COVID symptoms

COVID-19 Symptoms

Last updated 4/2/2022 – Press refresh or F5 to see the latest page


Glenfield Medical Centre will remain open throughout the COVID pandemic to look after our patients, but we will NEED YOUR HELP to ensure we can continue providing care to those who need them the most. To ensure our staff and phone lines remain accessible to critically ill patients, we would like patients seeking information to use our website as much as possible, or call the COVID-19 health advice line 0800 358 5453.

If you are unwell with any of these symptoms –> Get a COVID test


If you are having these symptoms –> seek medical attention, or call 111 for emergency
  • Difficulty breathing at rest, talking in short sentences or single words
  • Persistent non-stop coughing, or coughing up blood
  • Cold, clammy and dehydrated, minimal urine output in 12 hours
  • Confusion, fainting, falls


Some people are at a higher risk of developing severe illness –> seek advice or help earlier
  • Age over 70
  • Aged care facilities residents
  • Pasifika and Māori age over 40
  • Smoker
  • Pregnant

Medical conditions

  • Serious respiratory disease, COPD, asthma,
  • CPAP use for sleep apnoea
  • Serious heart conditions, stroke
  • Immunocompromised conditions
  • Diabetes that is not well controlled
  • Chronic kidney disease
  • Liver disease
  • Active malignancy, or having treatment
While you have symptoms, even if your COVID test is negative
  • Stay home. Do not go to work or school. Do not socialise.
  • Wash your hands often.
  • Sneeze and cough into your elbow, and disinfect shared surfaces often.
  • Get a COVID test if you haven’t done so already.
  • If health authorities tell you to self-isolate, do so immediately. If you are waiting for test results you will also need to self-isolate.
The Omicron Variant

This is now the predominant COVID-19 variant in the community, with some major differences to the previous delta variant:

  • more transmissible, with a shorter incubation period (time from catching it to showing symptoms) of about 3 days (Jansen L et al. CDC MMWR. 2021)
  • Much higher proportion of asymptomatic infections, as high as 80-90% in vaccinated population compared to 40% with previous variants (Murray CJL. Lancet. 2022)
  • Tends to be more an upper respiratory tract infection, with fewer “typical” COVID symptoms of cough, fever or loss of taste/smell as highlighted in red (ZOE COVID study)
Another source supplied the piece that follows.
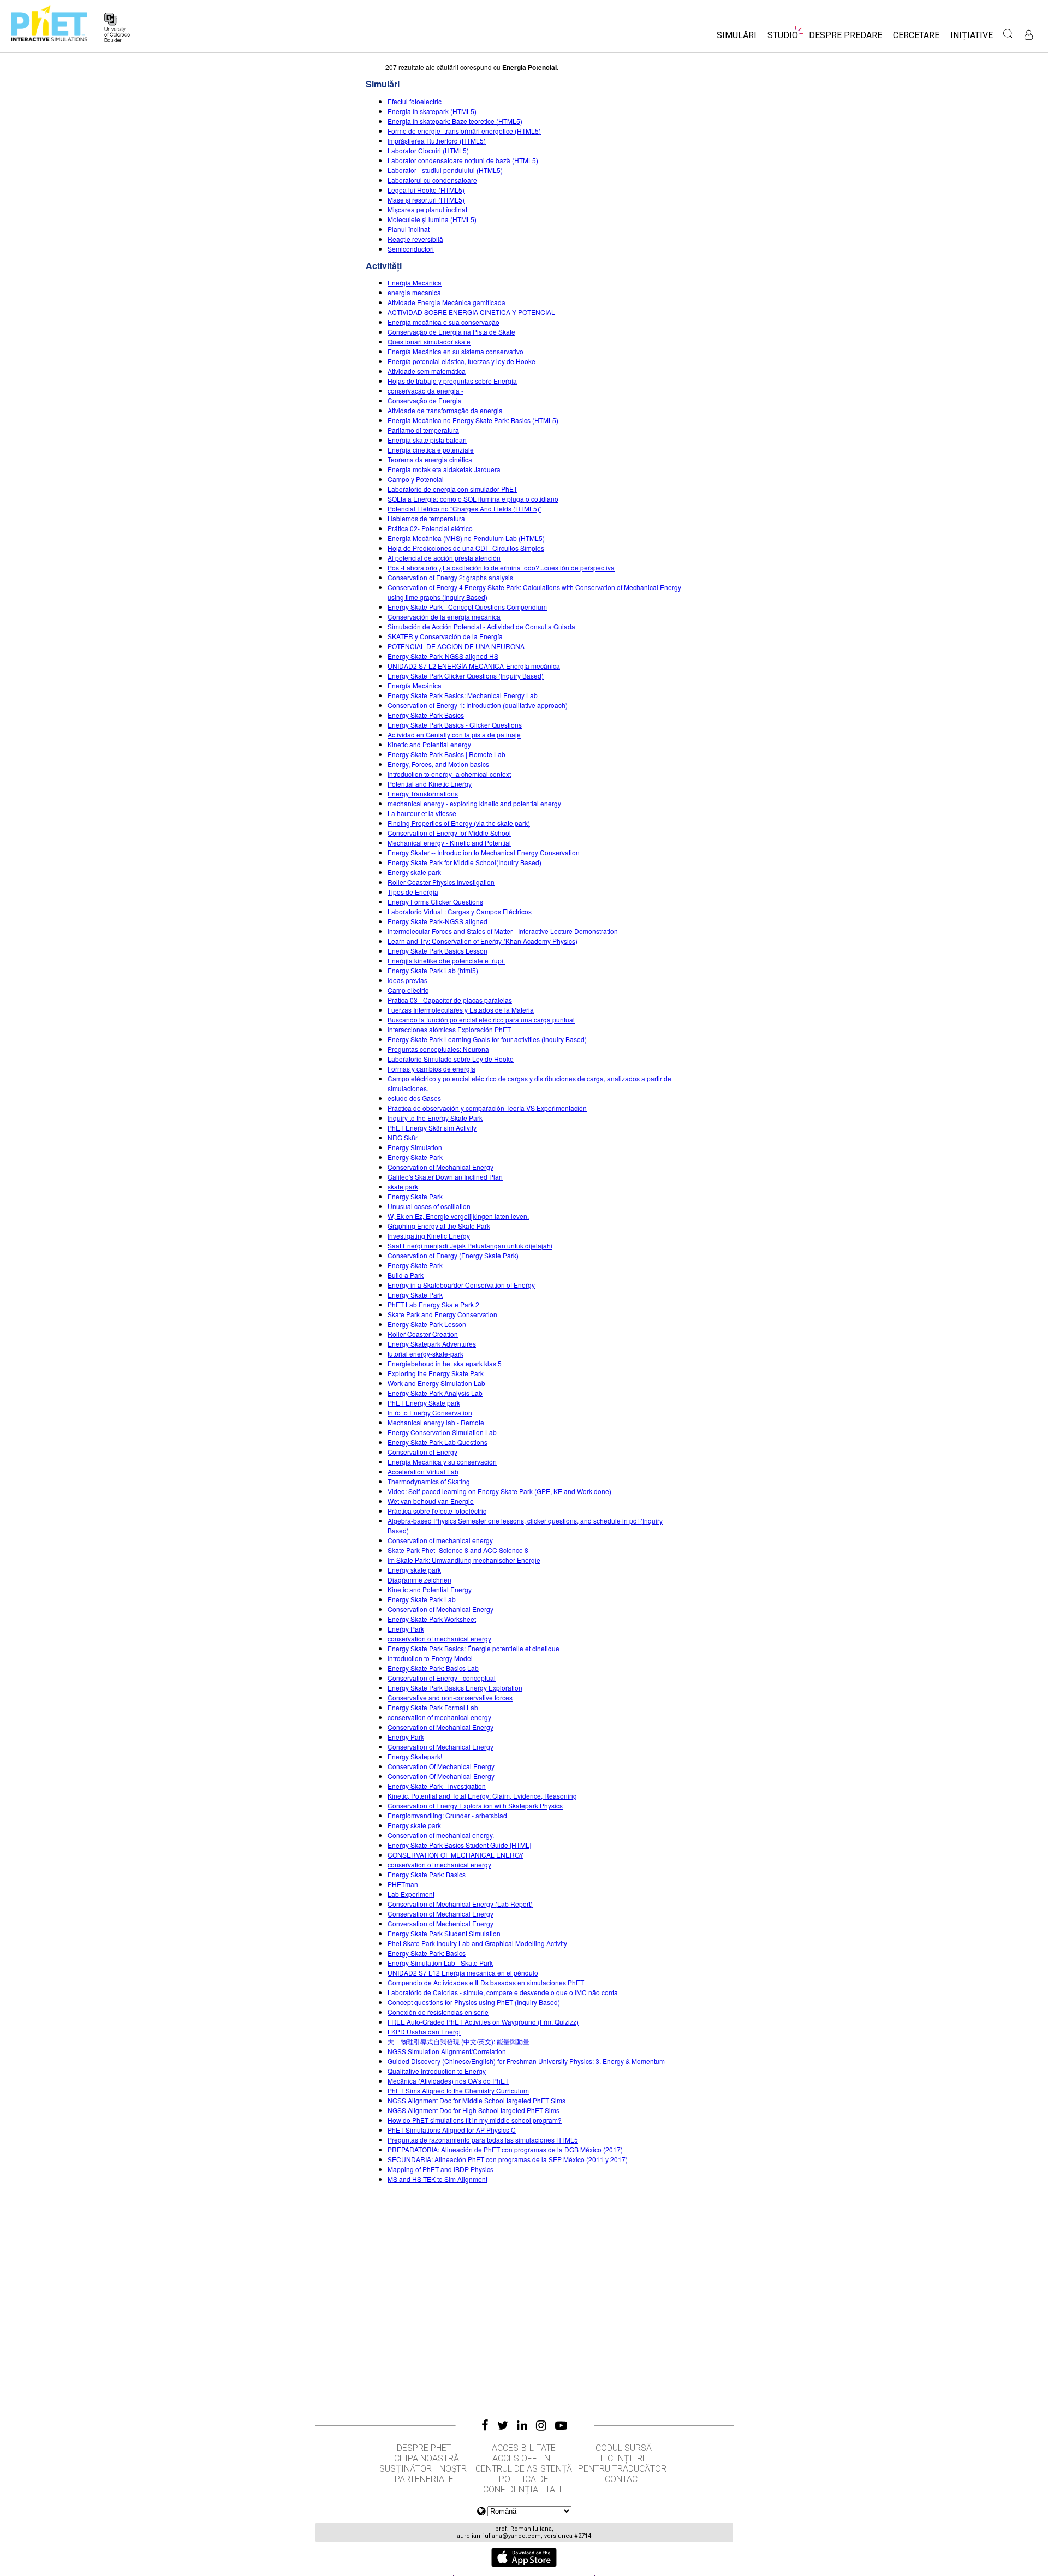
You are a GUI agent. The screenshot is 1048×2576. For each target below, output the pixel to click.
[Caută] (1009, 34)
With Omicron, the most common COVID symptoms are runny nose, sneezing, sore throat, headache and fatigue. However, it is important to note that there will be a lot of asymptomatic infections/carriers, i.e. people with COVID but without any symptoms, who can still pass on COVID to others.

Fortunately, even though the Pfizer vaccine is less effective in preventing Omicron transmission, it remains very good at preventing severe COVID illness. With New Zealand’s high vaccination rate, the vast majority of Omicron cases will be mild, and can self manage at home.